Using footnotes or endnotes involves placing a superscript number at the end of a sentence with information (paraphrase, quotation or data) that you wish to cite. The superscript numbers should generally be placed at the end of the sentence to which they refer. They should be placed after any punctuation marks except for the dash.

Footnotes/endnotes begin with 1 and are numbered consecutively throughout the entire essay. Further information on how to use computer software to insert reference numbers into the text of a paper is available.

The Footnote/Endnote

 A superscript number refers to a footnote or endnote which contains all

of the publishing information and the page number for the information referenced.

Footnotes appear on the bottom of the page that contains the sentence to which it refers.

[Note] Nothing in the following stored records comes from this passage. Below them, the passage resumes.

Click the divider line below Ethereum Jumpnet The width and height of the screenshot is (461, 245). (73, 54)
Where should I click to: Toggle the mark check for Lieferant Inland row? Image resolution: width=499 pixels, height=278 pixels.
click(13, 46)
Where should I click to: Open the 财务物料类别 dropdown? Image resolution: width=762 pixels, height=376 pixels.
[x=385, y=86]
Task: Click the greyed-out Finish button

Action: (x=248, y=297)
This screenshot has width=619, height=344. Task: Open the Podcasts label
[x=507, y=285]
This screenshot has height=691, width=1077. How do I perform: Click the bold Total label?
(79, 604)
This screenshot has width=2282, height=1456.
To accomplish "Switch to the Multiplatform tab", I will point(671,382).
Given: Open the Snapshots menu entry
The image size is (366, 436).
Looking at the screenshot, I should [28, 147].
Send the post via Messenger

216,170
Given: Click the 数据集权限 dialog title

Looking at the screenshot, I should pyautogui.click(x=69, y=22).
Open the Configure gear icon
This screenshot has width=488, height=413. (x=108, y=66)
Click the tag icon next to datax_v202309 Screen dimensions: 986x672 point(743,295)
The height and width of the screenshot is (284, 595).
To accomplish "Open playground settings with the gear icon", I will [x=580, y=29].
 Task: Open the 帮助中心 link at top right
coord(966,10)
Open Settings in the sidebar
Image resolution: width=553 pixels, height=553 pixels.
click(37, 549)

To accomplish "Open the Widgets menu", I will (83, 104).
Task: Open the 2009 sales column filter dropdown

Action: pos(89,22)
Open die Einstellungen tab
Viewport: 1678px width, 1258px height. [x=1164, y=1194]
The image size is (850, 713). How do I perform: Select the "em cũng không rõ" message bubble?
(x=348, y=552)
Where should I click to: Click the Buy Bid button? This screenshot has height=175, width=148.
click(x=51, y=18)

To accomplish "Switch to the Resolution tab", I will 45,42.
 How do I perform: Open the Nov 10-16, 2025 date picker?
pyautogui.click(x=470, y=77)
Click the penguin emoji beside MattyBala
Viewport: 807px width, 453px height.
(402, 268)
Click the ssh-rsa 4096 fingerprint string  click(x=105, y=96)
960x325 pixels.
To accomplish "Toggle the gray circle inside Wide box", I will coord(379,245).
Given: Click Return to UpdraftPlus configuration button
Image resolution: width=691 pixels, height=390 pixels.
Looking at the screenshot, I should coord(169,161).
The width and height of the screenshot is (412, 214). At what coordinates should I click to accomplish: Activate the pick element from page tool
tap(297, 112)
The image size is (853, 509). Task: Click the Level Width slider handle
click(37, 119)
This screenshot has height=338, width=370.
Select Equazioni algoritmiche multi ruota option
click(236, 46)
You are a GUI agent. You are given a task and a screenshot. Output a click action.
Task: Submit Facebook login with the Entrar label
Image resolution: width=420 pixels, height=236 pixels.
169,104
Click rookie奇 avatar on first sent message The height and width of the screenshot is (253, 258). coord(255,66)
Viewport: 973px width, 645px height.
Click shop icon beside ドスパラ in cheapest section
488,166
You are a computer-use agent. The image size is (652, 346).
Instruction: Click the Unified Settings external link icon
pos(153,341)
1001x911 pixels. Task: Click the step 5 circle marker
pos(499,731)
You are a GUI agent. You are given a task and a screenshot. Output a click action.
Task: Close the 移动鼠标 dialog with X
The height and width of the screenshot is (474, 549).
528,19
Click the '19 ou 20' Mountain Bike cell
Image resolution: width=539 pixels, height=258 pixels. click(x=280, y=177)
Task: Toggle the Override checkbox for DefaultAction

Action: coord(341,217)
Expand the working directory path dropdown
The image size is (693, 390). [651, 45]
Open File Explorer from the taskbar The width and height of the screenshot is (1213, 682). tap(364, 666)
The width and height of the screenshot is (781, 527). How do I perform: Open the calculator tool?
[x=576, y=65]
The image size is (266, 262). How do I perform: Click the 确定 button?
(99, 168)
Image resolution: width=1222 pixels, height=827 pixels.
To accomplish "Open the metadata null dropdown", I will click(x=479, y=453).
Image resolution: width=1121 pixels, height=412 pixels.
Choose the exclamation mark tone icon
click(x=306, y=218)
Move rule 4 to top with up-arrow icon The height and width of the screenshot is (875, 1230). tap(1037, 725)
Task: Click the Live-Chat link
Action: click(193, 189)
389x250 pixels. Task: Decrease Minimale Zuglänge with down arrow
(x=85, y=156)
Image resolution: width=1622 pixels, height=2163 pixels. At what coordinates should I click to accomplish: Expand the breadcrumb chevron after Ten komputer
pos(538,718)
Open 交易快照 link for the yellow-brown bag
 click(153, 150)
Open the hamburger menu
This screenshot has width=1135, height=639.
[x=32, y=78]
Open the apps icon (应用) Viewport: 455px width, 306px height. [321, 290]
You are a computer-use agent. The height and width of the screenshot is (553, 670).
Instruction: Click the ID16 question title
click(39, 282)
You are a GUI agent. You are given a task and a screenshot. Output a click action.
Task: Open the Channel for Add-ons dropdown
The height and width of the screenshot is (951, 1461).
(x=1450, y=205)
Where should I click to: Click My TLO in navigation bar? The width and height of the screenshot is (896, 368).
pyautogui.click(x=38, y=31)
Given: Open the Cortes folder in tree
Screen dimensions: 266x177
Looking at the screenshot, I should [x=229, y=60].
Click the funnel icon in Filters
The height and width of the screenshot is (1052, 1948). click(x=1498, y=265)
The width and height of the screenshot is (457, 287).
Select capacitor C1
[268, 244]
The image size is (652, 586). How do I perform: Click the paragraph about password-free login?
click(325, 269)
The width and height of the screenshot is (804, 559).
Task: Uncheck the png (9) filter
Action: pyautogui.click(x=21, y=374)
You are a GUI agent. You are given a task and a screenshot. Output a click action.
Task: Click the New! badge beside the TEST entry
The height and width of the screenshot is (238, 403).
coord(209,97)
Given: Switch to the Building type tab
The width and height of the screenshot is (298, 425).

Endnotes are listed at the end of the paper on separate pages. On the top of the first page, the title “Notes” is centered one inch from the top of the page. Endnote pages are placed before the bibliography.


First-Year Anthropology Video


See a video about how to create footnotes using MS Word 2010.


Many professors prefer footnotes to endnotes. Check with your professor to see which style he or she prefers.

What to Include in the Footnote/Endnote

The format for a footnote or endnote varies depending on whether it refers to a book, article, or online source. There are some key characteristics common to all footnotes and endnotes:

  • The footnote/endnote begins with the same superscript number as the one that appears in the paper and is followed by a period.
  • Footnotes/endnotes always include a specific page number or numbers where the cited information can be found.
  • The first footnote/endnote to a source provides the full publishing information.

For example:

1. Carolyn Kay, Art and the German Bourgeoisie:  Alfred Lichtwark and Modern Painting in Hamburg, 1886-1914 (Toronto: University of Toronto Press, 2002), 100.

  • Subsequent footnote/endnotes for the same source are shortened to provide only the author’s last name, short title, and page number.

For example:

2. Kay, Art and the German Bourgeoisie, 51.

  • If a footnote/endnote is from the same source as the one immediately preceding it, the term “ibid.” can be used in place of the author and title. You must still include a page number unless the page number is identical to the previous footnote as well.


3. Ibid., 55.


Our site provides detailed information on how to create footnotes/endnotes for different types of sources.


  • In footnotes, information is separated by commas, while in the bibliography, it is separated by periods.
  • In footnotes, the author's first name is listed first, while in the bibliography, the author's last name is listed first.
  • The titles of books and journals are put in italics.
  • The titles of articles are put in quotation marks.
  • All key words in titles are capitalized.